**WHAT TO PRODUCE:** Read through the lines below and copy the ones holding the string "gear".

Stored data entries

#####

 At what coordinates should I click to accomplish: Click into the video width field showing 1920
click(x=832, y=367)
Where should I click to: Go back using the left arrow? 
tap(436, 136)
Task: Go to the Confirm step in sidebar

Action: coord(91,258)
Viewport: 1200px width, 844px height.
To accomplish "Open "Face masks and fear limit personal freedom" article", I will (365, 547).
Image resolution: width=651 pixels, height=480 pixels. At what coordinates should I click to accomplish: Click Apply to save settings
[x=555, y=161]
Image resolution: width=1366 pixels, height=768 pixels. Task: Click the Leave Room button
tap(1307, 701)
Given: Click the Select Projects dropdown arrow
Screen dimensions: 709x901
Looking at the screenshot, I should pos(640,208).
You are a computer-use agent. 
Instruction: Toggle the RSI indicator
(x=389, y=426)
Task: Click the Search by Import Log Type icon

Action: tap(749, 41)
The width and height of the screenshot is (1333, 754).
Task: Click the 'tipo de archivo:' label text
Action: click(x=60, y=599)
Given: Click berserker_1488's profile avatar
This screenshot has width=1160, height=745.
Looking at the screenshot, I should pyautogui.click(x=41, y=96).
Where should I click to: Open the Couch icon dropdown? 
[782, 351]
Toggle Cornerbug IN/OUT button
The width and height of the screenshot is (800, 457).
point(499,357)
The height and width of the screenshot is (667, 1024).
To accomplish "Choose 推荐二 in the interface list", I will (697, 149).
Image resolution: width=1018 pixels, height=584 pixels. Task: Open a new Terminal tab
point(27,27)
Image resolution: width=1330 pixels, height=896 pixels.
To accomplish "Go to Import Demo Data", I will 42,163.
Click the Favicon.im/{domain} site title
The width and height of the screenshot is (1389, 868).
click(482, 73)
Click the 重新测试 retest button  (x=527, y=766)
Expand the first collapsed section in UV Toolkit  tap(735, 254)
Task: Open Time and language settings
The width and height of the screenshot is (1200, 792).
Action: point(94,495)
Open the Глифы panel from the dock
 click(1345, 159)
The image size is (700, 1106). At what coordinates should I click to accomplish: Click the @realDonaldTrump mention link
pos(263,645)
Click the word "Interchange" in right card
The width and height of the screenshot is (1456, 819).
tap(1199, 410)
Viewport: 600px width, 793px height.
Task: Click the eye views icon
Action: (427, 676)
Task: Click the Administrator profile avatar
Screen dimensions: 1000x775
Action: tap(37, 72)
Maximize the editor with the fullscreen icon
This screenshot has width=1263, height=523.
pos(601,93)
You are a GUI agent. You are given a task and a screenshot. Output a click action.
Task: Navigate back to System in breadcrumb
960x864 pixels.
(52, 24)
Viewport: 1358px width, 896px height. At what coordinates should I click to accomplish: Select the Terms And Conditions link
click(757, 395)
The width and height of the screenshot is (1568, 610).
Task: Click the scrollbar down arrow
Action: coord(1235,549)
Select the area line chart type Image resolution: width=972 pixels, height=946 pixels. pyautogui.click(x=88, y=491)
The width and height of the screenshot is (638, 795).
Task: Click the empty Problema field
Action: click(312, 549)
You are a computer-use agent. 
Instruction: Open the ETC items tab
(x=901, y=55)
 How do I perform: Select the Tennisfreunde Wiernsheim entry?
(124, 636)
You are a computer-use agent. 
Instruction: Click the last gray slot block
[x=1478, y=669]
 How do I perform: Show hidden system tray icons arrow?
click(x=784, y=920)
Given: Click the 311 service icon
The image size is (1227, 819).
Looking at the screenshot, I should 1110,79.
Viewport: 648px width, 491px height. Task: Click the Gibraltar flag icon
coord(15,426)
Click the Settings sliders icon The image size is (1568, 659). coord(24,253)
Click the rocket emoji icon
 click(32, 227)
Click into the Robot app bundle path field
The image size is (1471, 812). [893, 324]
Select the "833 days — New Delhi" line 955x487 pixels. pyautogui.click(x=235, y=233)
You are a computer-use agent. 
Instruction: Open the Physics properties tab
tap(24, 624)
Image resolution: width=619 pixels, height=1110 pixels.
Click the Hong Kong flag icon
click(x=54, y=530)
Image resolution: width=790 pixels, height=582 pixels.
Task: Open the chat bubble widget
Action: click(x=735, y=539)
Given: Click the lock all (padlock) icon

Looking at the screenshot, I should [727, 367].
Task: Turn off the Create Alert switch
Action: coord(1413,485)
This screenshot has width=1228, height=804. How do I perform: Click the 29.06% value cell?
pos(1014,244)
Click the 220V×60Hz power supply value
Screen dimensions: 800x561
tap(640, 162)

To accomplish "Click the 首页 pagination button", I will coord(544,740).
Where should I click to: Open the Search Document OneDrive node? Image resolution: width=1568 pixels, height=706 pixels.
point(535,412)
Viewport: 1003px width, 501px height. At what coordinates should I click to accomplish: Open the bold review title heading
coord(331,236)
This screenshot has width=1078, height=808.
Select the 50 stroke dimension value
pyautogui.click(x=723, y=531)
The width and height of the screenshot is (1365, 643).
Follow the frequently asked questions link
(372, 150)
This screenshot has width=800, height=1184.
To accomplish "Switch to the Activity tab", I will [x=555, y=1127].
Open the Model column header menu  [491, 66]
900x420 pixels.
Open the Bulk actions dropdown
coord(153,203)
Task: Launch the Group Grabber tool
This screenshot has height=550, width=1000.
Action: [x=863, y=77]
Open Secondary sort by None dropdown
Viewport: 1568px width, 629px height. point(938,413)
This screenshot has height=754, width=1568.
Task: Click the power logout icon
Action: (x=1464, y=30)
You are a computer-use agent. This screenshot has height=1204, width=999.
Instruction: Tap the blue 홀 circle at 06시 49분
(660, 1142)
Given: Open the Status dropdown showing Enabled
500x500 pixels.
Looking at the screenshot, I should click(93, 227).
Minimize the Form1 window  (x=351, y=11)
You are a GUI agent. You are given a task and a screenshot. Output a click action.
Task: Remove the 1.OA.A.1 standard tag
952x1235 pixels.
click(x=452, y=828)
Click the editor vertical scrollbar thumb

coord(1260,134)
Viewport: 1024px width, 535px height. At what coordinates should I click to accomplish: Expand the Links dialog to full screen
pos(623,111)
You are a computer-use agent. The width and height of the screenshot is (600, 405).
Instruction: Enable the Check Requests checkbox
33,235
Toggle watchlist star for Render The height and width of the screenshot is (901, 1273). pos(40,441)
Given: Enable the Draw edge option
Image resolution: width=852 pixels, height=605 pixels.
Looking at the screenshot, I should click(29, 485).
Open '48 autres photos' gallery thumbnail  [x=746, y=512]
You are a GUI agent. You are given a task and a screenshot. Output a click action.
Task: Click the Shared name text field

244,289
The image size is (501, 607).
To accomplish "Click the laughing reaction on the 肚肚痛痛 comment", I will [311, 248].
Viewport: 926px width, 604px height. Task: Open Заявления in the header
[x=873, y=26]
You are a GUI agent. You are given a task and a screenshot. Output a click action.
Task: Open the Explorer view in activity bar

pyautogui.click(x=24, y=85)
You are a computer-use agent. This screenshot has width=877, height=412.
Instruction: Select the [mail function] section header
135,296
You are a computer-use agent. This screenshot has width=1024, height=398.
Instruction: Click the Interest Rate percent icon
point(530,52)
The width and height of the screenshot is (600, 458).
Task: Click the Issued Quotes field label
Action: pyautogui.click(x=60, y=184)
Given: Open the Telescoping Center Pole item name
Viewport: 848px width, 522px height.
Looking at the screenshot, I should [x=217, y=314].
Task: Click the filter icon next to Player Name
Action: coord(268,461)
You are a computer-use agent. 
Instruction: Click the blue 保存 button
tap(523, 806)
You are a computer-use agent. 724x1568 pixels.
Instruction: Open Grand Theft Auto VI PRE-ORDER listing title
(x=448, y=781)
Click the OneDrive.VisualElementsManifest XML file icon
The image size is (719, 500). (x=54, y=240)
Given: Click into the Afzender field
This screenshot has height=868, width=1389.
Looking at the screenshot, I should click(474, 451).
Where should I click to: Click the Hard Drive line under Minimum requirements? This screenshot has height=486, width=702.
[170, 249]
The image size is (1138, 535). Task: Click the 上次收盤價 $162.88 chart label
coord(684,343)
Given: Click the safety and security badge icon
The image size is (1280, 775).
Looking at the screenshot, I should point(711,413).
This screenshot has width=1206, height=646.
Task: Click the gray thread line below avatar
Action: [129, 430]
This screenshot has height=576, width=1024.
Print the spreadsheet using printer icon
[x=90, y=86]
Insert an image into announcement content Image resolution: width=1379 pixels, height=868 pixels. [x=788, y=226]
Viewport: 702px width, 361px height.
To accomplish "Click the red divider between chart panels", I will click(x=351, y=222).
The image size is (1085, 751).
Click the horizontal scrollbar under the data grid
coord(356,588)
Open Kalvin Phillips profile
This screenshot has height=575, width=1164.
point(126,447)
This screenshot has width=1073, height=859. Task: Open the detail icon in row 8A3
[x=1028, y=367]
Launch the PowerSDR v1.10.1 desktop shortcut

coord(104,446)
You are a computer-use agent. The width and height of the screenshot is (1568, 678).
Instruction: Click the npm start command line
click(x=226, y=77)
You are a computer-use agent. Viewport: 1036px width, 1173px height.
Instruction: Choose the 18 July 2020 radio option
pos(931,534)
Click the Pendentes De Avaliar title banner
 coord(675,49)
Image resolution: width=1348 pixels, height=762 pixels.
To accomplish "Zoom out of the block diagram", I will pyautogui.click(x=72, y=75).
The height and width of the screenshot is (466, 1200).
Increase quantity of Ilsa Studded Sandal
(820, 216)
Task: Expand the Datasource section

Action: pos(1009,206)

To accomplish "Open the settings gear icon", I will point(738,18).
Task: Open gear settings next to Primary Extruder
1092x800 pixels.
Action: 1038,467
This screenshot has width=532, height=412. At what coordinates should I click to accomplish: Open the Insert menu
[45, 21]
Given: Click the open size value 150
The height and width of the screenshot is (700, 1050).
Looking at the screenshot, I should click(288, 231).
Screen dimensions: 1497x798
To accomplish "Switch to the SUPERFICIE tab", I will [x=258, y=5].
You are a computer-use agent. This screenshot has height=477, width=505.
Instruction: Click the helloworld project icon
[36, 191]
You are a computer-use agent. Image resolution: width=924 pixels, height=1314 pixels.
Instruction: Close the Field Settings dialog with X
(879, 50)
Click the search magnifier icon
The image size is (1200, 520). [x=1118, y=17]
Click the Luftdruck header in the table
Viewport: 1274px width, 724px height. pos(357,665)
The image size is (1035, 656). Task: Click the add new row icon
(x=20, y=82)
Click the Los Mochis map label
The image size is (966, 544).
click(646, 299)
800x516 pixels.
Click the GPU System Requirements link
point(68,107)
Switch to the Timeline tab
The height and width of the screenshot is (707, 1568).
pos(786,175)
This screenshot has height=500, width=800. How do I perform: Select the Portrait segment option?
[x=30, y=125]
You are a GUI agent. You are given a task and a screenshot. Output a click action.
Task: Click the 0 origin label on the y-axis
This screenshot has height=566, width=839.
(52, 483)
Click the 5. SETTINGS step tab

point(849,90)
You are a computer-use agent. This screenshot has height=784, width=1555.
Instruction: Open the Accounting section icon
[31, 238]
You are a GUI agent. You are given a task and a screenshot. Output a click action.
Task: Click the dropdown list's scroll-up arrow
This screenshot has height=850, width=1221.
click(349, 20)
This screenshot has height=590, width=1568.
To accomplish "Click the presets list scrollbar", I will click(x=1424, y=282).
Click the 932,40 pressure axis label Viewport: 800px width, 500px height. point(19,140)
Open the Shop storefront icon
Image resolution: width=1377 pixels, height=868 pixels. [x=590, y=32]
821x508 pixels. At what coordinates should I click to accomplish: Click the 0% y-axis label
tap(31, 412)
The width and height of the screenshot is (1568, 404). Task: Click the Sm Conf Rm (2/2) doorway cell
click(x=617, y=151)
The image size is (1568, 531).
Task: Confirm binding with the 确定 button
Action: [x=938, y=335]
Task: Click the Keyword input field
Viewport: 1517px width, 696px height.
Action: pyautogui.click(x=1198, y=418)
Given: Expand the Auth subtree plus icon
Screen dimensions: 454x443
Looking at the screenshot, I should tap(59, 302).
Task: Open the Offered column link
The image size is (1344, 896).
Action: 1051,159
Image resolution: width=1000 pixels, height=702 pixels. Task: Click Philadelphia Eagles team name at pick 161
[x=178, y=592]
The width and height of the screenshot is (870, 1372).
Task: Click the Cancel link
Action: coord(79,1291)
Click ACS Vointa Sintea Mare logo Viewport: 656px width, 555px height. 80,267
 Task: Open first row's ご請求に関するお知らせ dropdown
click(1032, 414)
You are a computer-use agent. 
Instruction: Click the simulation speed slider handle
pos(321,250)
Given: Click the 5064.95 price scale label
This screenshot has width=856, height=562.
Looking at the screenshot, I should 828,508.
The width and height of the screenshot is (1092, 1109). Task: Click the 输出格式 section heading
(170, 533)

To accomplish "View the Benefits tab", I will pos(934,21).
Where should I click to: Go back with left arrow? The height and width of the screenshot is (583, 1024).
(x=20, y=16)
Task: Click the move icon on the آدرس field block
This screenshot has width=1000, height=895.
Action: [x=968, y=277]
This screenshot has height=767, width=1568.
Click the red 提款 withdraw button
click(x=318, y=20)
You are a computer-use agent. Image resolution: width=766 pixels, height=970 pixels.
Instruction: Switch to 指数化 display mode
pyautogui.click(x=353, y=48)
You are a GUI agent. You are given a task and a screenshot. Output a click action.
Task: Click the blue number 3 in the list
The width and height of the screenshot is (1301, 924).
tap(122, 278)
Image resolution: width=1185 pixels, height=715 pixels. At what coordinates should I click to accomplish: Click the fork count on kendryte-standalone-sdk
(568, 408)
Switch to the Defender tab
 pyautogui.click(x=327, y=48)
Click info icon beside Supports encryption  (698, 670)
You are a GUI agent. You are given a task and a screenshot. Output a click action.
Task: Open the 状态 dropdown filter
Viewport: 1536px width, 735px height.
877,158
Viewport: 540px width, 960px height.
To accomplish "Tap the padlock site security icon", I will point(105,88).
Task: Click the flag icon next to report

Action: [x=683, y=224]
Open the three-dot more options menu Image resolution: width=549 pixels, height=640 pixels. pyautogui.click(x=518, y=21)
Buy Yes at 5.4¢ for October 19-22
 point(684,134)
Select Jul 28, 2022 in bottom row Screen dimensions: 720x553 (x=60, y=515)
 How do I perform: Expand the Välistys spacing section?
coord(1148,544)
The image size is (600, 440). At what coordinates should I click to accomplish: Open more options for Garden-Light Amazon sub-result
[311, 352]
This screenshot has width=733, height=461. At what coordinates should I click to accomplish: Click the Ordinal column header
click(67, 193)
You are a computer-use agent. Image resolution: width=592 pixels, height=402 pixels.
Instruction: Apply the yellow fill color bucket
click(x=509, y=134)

#####

**SOLUTION TO THIS EXERCISE:**
To accomplish "Open the settings gear icon", I will point(738,18).
Task: Open gear settings next to Primary Extruder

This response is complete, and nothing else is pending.